# [PROBLEM REQUIREMENTS]
Render each nonblank line of the items below as a row in a Markdown table, with the columns Row and Line holding the row number and the line.
>> Begin
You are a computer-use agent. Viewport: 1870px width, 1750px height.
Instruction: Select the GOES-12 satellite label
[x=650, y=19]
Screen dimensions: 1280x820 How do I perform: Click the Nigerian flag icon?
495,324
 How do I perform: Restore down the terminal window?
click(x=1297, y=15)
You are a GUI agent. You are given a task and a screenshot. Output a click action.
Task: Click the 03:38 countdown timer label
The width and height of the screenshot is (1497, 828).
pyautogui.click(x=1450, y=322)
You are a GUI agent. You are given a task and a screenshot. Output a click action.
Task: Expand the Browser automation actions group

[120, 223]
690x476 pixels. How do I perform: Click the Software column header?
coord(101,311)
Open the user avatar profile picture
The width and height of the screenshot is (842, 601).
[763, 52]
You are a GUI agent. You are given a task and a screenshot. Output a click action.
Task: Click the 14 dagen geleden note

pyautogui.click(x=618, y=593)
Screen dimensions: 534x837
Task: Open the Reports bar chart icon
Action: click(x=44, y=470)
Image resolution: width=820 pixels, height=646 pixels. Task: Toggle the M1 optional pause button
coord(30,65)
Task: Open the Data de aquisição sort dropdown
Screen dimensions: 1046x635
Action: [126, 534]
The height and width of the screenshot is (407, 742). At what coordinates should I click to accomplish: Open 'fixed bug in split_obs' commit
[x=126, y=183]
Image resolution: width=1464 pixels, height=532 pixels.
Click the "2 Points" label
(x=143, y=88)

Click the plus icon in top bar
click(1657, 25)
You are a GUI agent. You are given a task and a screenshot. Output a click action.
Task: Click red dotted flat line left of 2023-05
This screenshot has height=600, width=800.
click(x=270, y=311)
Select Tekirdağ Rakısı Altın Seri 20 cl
>> End
# [EXPECTED ANSWER]
| Row | Line |
|---|---|
| 1 | You are a computer-use agent. Viewport: 1870px width, 1750px height. |
| 2 | Instruction: Select the GOES-12 satellite label |
| 3 | [x=650, y=19] |
| 4 | Screen dimensions: 1280x820 How do I perform: Click the Nigerian flag icon? |
| 5 | 495,324 |
| 6 |  How do I perform: Restore down the terminal window? |
| 7 | click(x=1297, y=15) |
| 8 | You are a GUI agent. You are given a task and a screenshot. Output a click action. |
| 9 | Task: Click the 03:38 countdown timer label |
| 10 | The width and height of the screenshot is (1497, 828). |
| 11 | pyautogui.click(x=1450, y=322) |
| 12 | You are a GUI agent. You are given a task and a screenshot. Output a click action. |
| 13 | Task: Expand the Browser automation actions group |
| 14 | [120, 223] |
| 15 | 690x476 pixels. How do I perform: Click the Software column header? |
| 16 | coord(101,311) |
| 17 | Open the user avatar profile picture |
| 18 | The width and height of the screenshot is (842, 601). |
| 19 | [763, 52] |
| 20 | You are a GUI agent. You are given a task and a screenshot. Output a click action. |
| 21 | Task: Click the 14 dagen geleden note |
| 22 | pyautogui.click(x=618, y=593) |
| 23 | Screen dimensions: 534x837 |
| 24 | Task: Open the Reports bar chart icon |
| 25 | Action: click(x=44, y=470) |
| 26 | Image resolution: width=820 pixels, height=646 pixels. Task: Toggle the M1 optional pause button |
| 27 | coord(30,65) |
| 28 | Task: Open the Data de aquisição sort dropdown |
| 29 | Screen dimensions: 1046x635 |
| 30 | Action: [126, 534] |
| 31 | The height and width of the screenshot is (407, 742). At what coordinates should I click to accomplish: Open 'fixed bug in split_obs' commit |
| 32 | [x=126, y=183] |
| 33 | Image resolution: width=1464 pixels, height=532 pixels. |
| 34 | Click the "2 Points" label |
| 35 | (x=143, y=88) |
| 36 | Click the plus icon in top bar |
| 37 | click(1657, 25) |
| 38 | You are a GUI agent. You are given a task and a screenshot. Output a click action. |
| 39 | Task: Click red dotted flat line left of 2023-05 |
| 40 | This screenshot has height=600, width=800. |
| 41 | click(x=270, y=311) |
| 42 | Select Tekirdağ Rakısı Altın Seri 20 cl |